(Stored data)
-=-=-=-=-

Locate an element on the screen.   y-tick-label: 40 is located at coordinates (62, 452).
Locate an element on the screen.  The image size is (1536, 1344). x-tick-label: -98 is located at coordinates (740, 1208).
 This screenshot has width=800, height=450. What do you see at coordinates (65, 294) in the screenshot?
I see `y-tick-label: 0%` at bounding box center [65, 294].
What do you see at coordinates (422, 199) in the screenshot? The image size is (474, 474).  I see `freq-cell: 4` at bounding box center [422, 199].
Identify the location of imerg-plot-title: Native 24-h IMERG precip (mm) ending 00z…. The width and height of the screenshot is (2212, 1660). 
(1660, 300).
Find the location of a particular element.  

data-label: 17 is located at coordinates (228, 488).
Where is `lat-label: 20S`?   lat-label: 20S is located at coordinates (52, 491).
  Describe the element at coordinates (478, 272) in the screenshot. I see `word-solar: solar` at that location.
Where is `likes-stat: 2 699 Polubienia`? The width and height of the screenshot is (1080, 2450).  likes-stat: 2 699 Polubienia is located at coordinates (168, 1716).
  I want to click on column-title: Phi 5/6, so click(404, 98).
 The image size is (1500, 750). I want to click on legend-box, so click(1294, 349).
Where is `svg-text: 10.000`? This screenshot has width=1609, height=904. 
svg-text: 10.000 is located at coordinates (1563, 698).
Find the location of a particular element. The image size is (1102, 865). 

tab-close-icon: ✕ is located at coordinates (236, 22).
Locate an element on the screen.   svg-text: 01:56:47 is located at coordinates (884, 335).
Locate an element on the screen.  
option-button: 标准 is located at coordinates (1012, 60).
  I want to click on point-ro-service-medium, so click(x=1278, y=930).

-=-=-=-=-

Exercise description: Copy the lines from the first one through the line with "What do you see at coordinates (422, 199)", renaming "element" to "item" and leaving everything else unchanged.

Answer section:
Locate an item on the screen.   y-tick-label: 40 is located at coordinates (62, 452).
Locate an item on the screen.  The image size is (1536, 1344). x-tick-label: -98 is located at coordinates (740, 1208).
 This screenshot has width=800, height=450. What do you see at coordinates (65, 294) in the screenshot?
I see `y-tick-label: 0%` at bounding box center [65, 294].
What do you see at coordinates (422, 199) in the screenshot? The image size is (474, 474).  I see `freq-cell: 4` at bounding box center [422, 199].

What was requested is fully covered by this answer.